Instructions for the task: Below is a set of records, and all of them should be retyped exactly, minus the pictures.
START Input records
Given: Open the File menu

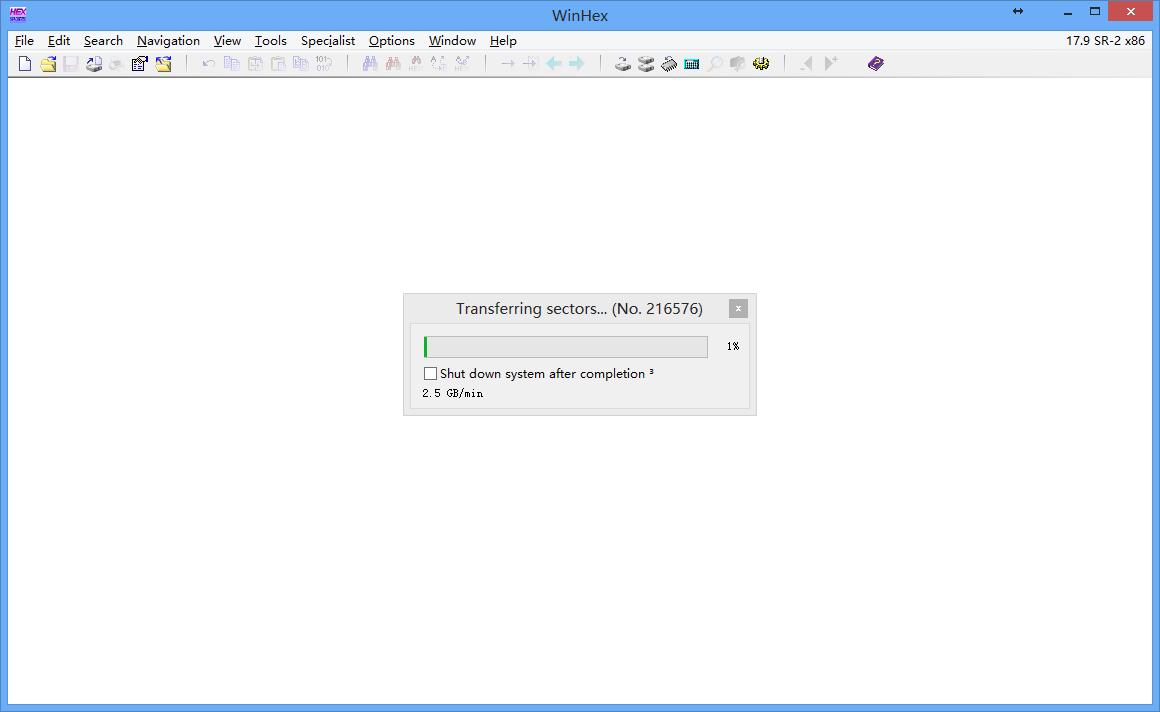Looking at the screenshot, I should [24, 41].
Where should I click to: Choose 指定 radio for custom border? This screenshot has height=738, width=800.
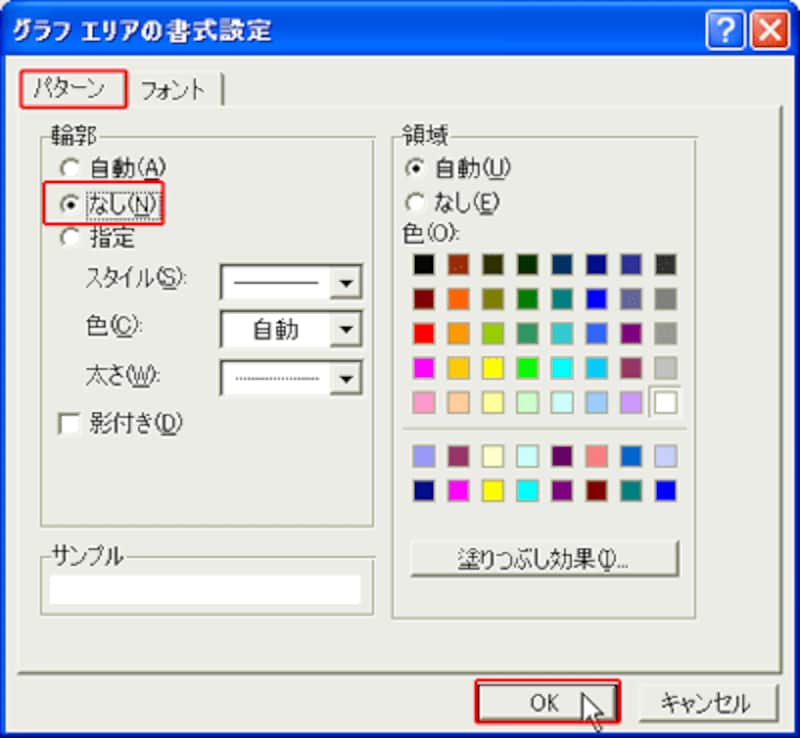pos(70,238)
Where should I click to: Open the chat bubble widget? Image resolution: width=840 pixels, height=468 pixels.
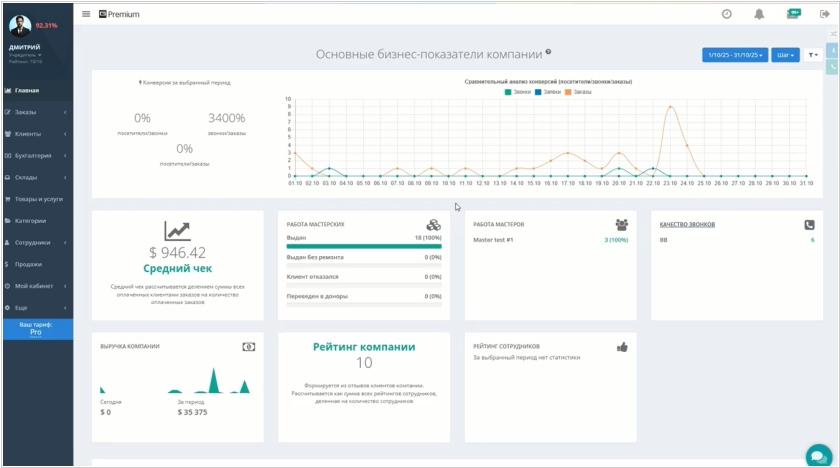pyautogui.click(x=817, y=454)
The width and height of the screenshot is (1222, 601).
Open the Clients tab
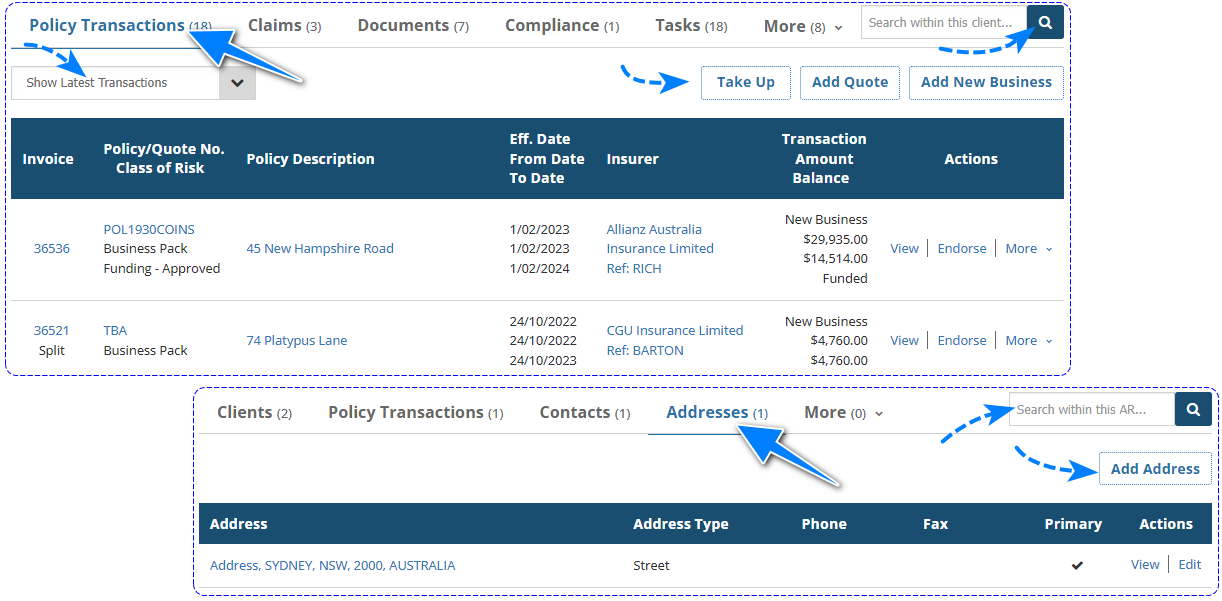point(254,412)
END Input records
Answer to the problem:
Given: Open the File menu

Looking at the screenshot, I should [24, 41].
Where should I click to: Choose 指定 radio for custom border? This screenshot has height=738, width=800.
pos(70,238)
Where should I click to: Open the chat bubble widget? Image resolution: width=840 pixels, height=468 pixels.
pyautogui.click(x=817, y=454)
The width and height of the screenshot is (1222, 601).
Open the Clients tab
point(254,412)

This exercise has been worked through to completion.